▸ Excerpt to read:

It  is clear that when the count is multiple of 8, just moving the whole byte to the right will be economic, C=B, B=A, A=0, just 3 clock cycles.

This will happens on count of 8 and 16, so we need to keep comparing the count with 8, on each loop of the shifter.

A1:   cpi F, 8
      brlo B0
      mov C, B
      mov B, A
      clr A
      subi F,8
      rjmp A1
      

As we can see above, it is NOT only 3 clock cycles, it takes 11 clock cycles if 16>F>7,  or 19 cycles if F>15 and a waste of 3 if F<8.

The total A0 cycles will be 11+19+21*3 = 93 cycles.

Considering the normal right shift if nothing else;

B0:   ASR A
      ROR B
      ROR C

for each F count, 3 cycles only.

If using only 23 times B0 (not using A0), it would take, it will take a total of 1+2+3...+22+23 shifts = 276 packs of B0, total of 828 cycles.

If mixing A0 and B0, A0 will run on F=8 and 16, and B0 runs 3 times when F<8, it would be;

3 * B0 * (1+2+3+4+5+6+7) = B0*28*3 * 3Cycles = 252 cycles

and we need to add the A0 93 cycles, total of 252+93 = 345 cycles.

Not counting here the loop control and the moving ending values to the use of the application, just bit shifting.

B0 takes care of negative numbers, since the first shift is ASR, it propagates bit 7 down the range.

But A0 has no negative numbers control, it needs to be added.

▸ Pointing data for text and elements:

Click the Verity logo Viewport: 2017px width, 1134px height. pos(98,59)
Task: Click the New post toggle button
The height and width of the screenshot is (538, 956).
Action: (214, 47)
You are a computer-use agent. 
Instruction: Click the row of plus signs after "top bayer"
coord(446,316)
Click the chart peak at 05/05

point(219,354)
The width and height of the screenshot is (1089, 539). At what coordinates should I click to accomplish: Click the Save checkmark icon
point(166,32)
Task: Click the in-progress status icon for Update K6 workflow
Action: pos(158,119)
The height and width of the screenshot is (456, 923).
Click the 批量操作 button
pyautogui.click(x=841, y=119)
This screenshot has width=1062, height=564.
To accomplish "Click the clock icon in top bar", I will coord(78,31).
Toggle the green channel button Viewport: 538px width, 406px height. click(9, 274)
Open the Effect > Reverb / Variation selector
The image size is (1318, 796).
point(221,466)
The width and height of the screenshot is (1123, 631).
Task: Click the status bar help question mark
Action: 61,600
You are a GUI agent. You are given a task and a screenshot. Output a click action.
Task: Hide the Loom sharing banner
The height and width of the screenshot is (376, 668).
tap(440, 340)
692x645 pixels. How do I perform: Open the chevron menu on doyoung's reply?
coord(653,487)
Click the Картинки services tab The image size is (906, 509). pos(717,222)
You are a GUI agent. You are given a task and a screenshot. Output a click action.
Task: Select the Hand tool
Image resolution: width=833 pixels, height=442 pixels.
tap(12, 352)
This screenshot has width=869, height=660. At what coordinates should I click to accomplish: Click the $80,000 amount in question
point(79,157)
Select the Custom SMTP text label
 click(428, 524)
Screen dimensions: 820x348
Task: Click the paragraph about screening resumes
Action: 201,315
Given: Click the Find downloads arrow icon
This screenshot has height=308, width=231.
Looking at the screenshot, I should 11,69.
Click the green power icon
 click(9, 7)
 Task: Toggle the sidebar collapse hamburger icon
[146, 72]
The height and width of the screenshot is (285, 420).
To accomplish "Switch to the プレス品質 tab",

▸ Written request: Please repeat the passage from the bit-shifting text starting at "Not counting here" and ending at "to be added.", swapping "negative numbers" for "signed values".

▸ Result of this task:
Not counting here the loop control and the moving ending values to the use of the application, just bit shifting.

B0 takes care of signed values, since the first shift is ASR, it propagates bit 7 down the range.

But A0 has no signed values control, it needs to be added.